The open belly of the deer was a huge mass of maggots. There had to be thousands of them, greyish-brown maggots writhing and churning and filling every part of the open belly. [...] Little black beetles crawled among the maggots and dozens of flies buzzed around the carcass.

And then goes on to describe how she pushes a section of the maggot-covered reindeer meat into her vagina, and how she orgasms: ‘drunk with arousal'.28 Blow_fly girl's brutal reworking of something like Marvell's ‘To His Coy Mistress' engages with the erotic potential of decomposition and multiplicity, and points to Bataille's heterology which proposes a radical reconfiguration or realignment of the body, its organs and its drives. The transformation of the mouth from an organ of consumption to one of excretion. Transforming an eye into a mouth or anus; transformed as a dragging/eating inwards or as shitting outwards. As in the film The Human Centipede, 2009, where the surgeon, after a botched escape by one of his victims, declares: ‘I have decided now who will be the middle section' stitching together three people, mouth to anus, mouth to anus. Transformed by connecting their openings into a tube, a section of the digestive system. If Thatcher's eye/eyes are configured as an intestine-eye, there is no longer an end-point, it is part of a tube - an optical-throat or anus. Like the Marquis de Sade, using the wooden funnel he used to shit into as an impromptu megaphone to scream from his prison cell inside the Bastille: ‘They are killing us in here. They are killing the prisoners', inciting the proletariat outside to riot.

 

Fig 2. Margaret Thatcher House

 

8. Why have the British Labour party not sought to eradicate these images at some time in the last 30 years. Shame on them that they never seriously attempted to dismantle private education, private health, the Monarchy and fox hunting.29 As an eradication of images, as a dialectic of images. As Head Gallery write

you have to destroy the representations of class domination before you bother with re-orienting the heavy metal of material culture because otherwise, like ghosts, these representations will reappear and re-orientate things themselves. Reappear and reform objects in their own image. Image comes first. Image comes first. Always image.30

Less than a quarter of a mile away from the bridge in Southend, there is a council property named ‘Margaret Thatcher House'. Until recently this building had a sign attached to the exterior with the words ‘Margaret Thatcher' printed on it. It was recently taken down and only the bolt holes remain, like bleeding stigmata (fig. 2).

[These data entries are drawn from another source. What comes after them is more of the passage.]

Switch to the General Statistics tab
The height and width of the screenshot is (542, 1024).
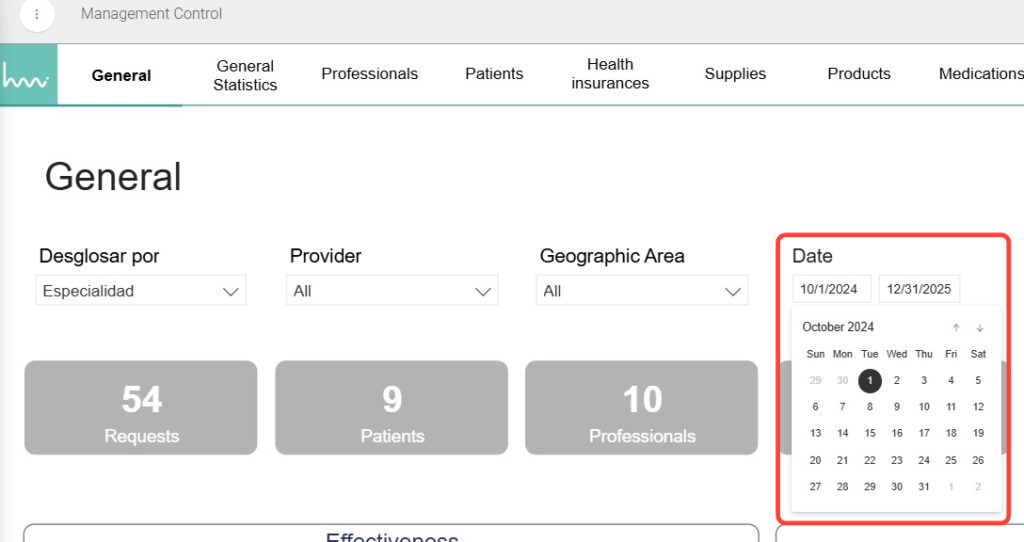click(x=245, y=75)
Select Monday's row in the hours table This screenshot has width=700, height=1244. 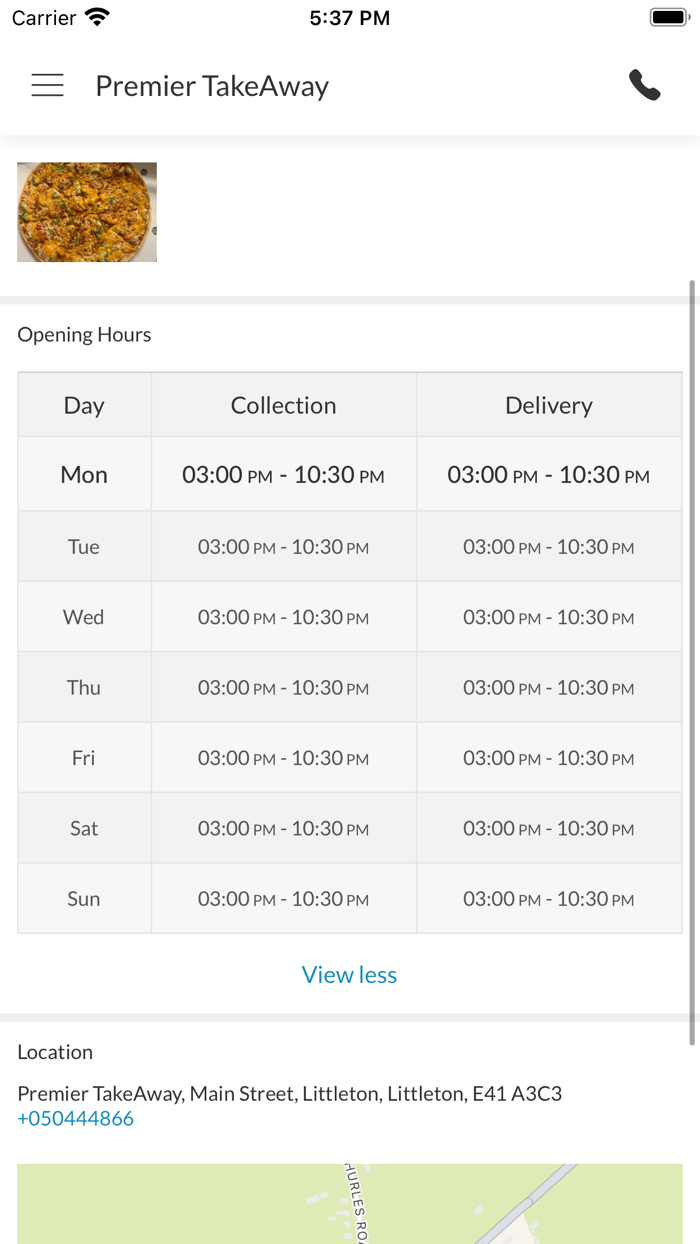(x=83, y=474)
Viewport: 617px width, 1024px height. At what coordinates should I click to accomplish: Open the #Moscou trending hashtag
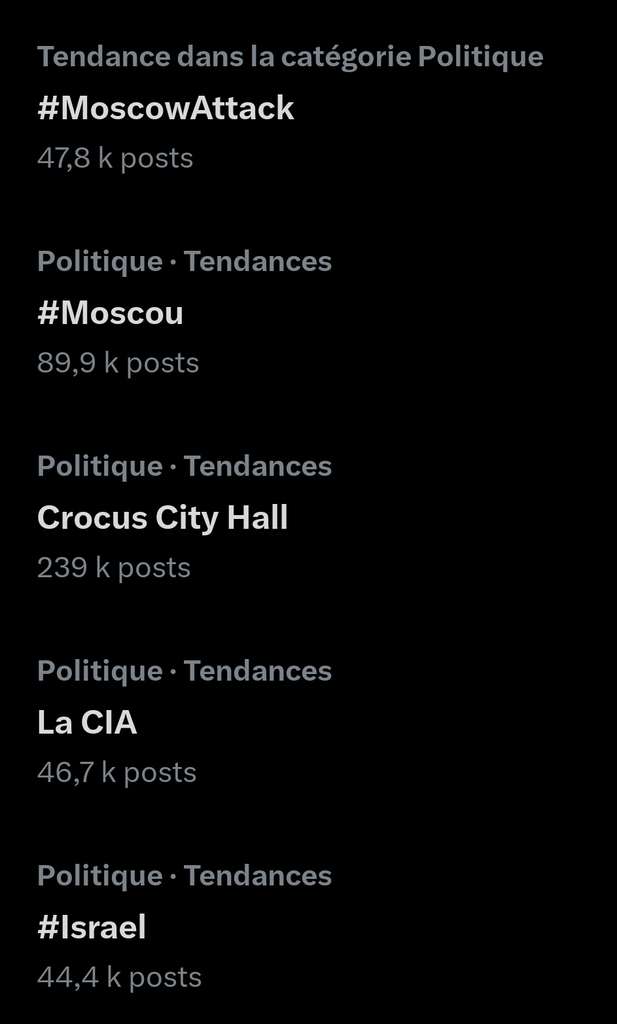tap(110, 313)
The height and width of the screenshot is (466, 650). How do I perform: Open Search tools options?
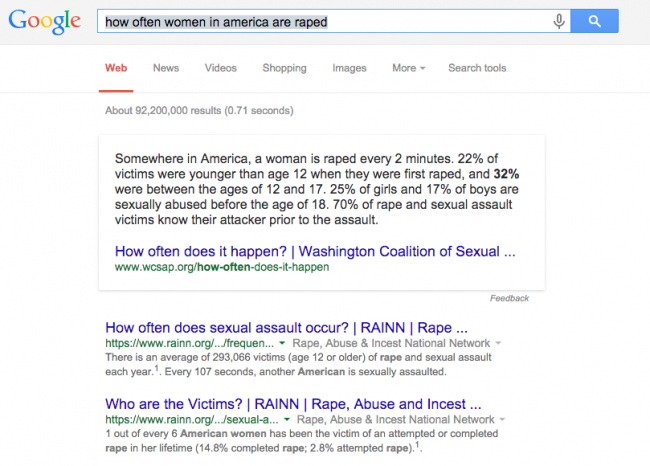(477, 68)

9. Objects have trouble persisting. Human objects, or cultural objects. Any sort of object is under threat in the medium to long term of being turned into something else. The human body decomposes and animal's carcasses are injected with an ‘alternating current' to prevent this from happening, thus preserving the quality of the meat. Due to their robustness cancer cells are being used in bio-nanotechnology. We will soon be supplementing our thinking processes by the use of cancer computers. It is difficult to maintain anything after your death. Graves are leased for 10, 20, 30 years. The objects which record our existence breakdown and people who have memories of you disappear. And there are very few ways of preventing this unless you are rich and your objects are valuable. The standard shit of people's lives - TV, 3-piece suite, ornaments, photographs - will not persist.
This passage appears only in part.